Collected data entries
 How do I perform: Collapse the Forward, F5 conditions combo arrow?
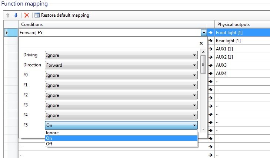point(204,32)
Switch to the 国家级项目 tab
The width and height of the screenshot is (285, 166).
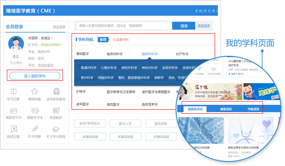194,109
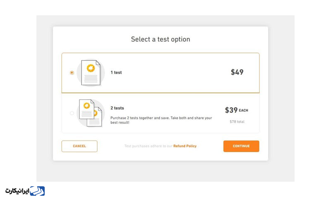Click the "EACH" label beside $39
This screenshot has height=197, width=331.
(x=243, y=111)
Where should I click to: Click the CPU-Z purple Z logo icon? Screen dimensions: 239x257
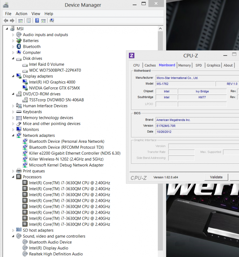click(131, 56)
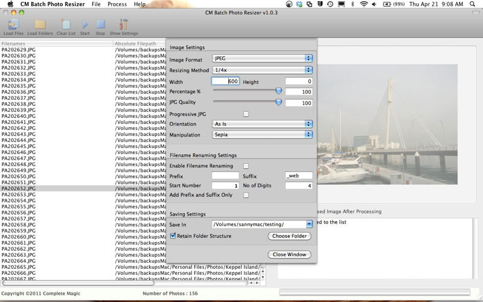This screenshot has height=302, width=483.
Task: Tick the Enable Filename Renaming checkbox
Action: click(246, 166)
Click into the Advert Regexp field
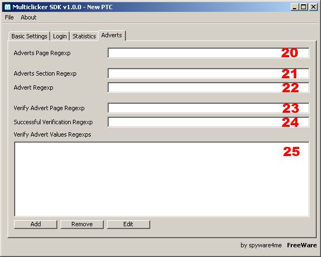Screen dimensions: 321x257 click(x=209, y=87)
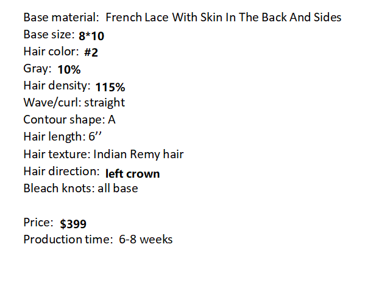382x289 pixels.
Task: Click the "Production time: 6-8 weeks" line
Action: pos(97,239)
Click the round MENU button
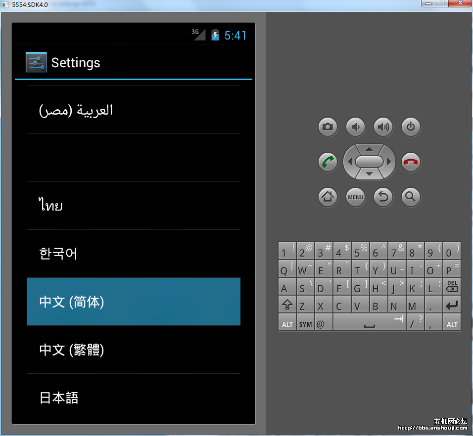This screenshot has width=473, height=436. tap(355, 197)
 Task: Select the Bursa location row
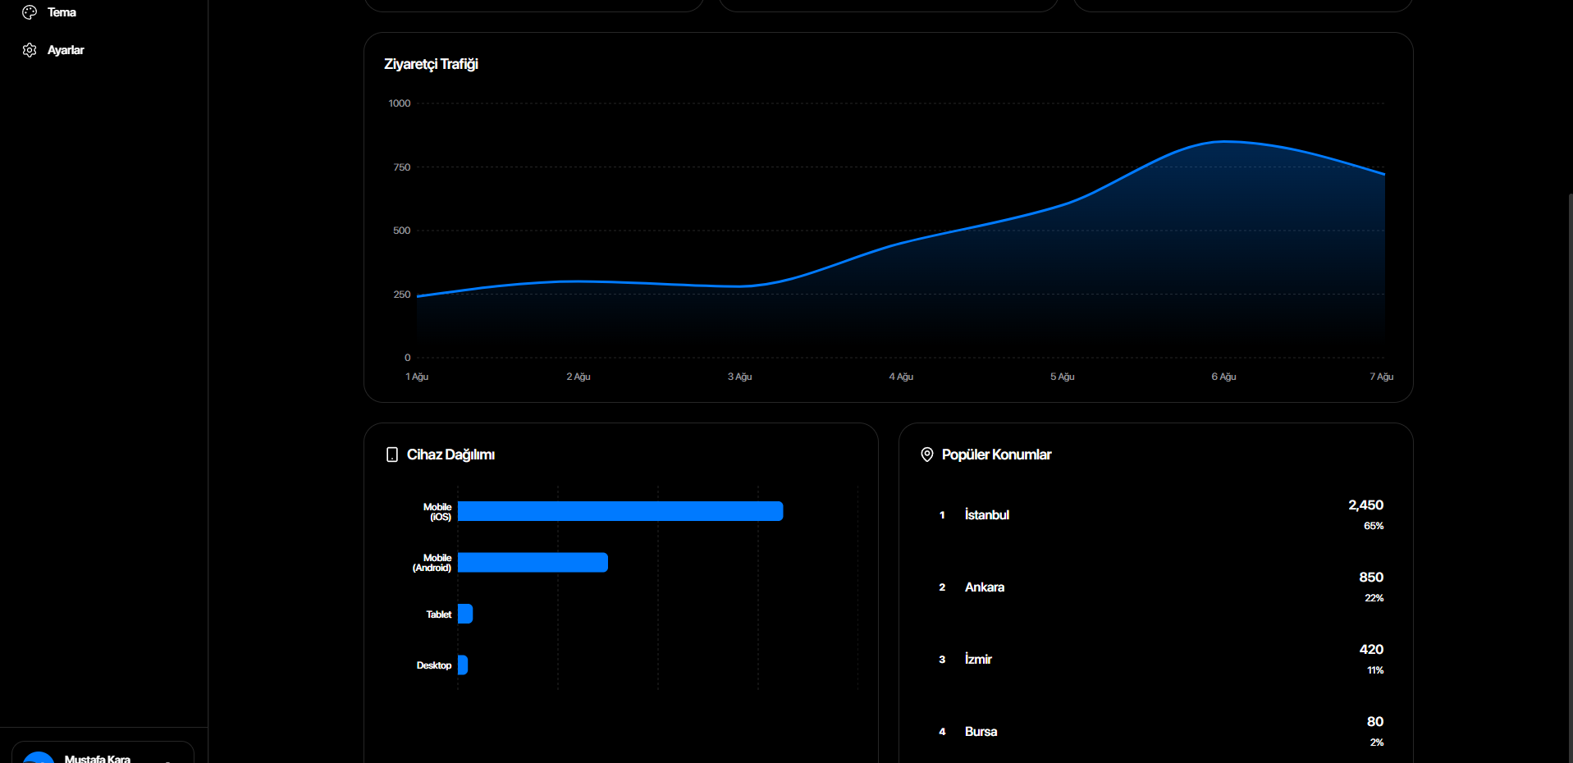pos(1155,732)
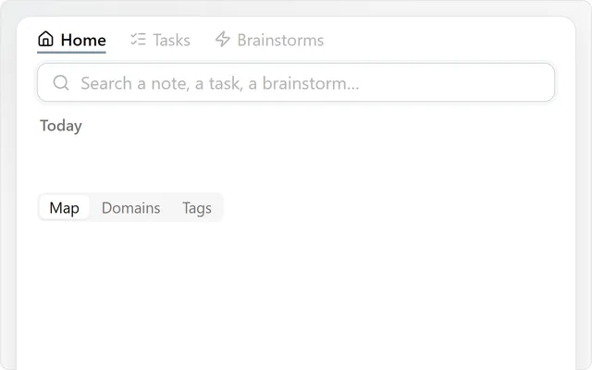
Task: Select the Map view option
Action: tap(64, 207)
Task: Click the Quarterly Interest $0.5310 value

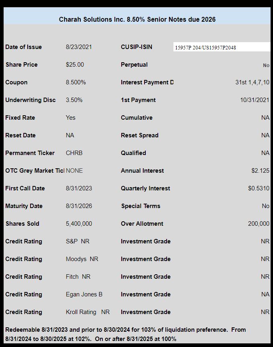Action: click(259, 188)
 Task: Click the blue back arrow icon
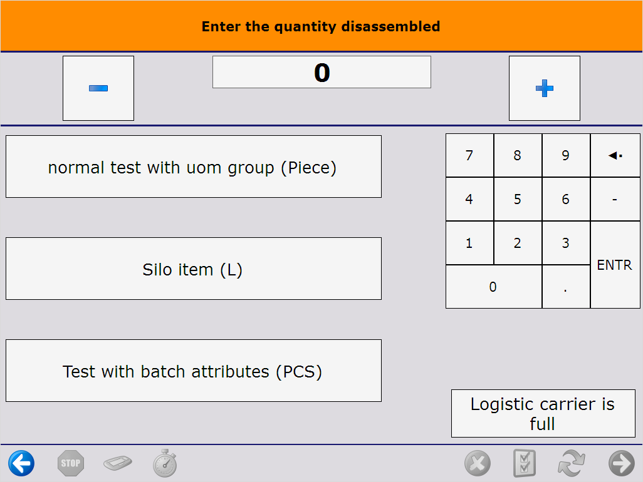(x=21, y=464)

▶ What is needed
What the answer needs is every record above, exactly as written, and no pictures.

▶ Output for this exercise
 How do I perform: Collapse the Forward, F5 conditions combo arrow?
point(204,32)
Switch to the 国家级项目 tab
The width and height of the screenshot is (285, 166).
194,109
Click the "EACH" label beside $39
This screenshot has height=197, width=331.
(x=243, y=111)
Where should I click to: Click the CPU-Z purple Z logo icon? Screen dimensions: 239x257
click(131, 56)
This screenshot has height=302, width=483.
Task: Tick the Enable Filename Renaming checkbox
Action: click(246, 166)
Click into the Advert Regexp field
Screen dimensions: 321x257 click(x=209, y=87)
382x289 pixels.
Task: Click the "Production time: 6-8 weeks" line
Action: pos(97,239)
Click the round MENU button
This screenshot has width=473, height=436. tap(355, 197)
 Task: Select the Bursa location row
pos(1155,732)
Task: Select the Map view option
Action: tap(64, 207)
Task: Click the Quarterly Interest $0.5310 value

Action: click(259, 188)
 Task: Click the blue back arrow icon
(x=21, y=464)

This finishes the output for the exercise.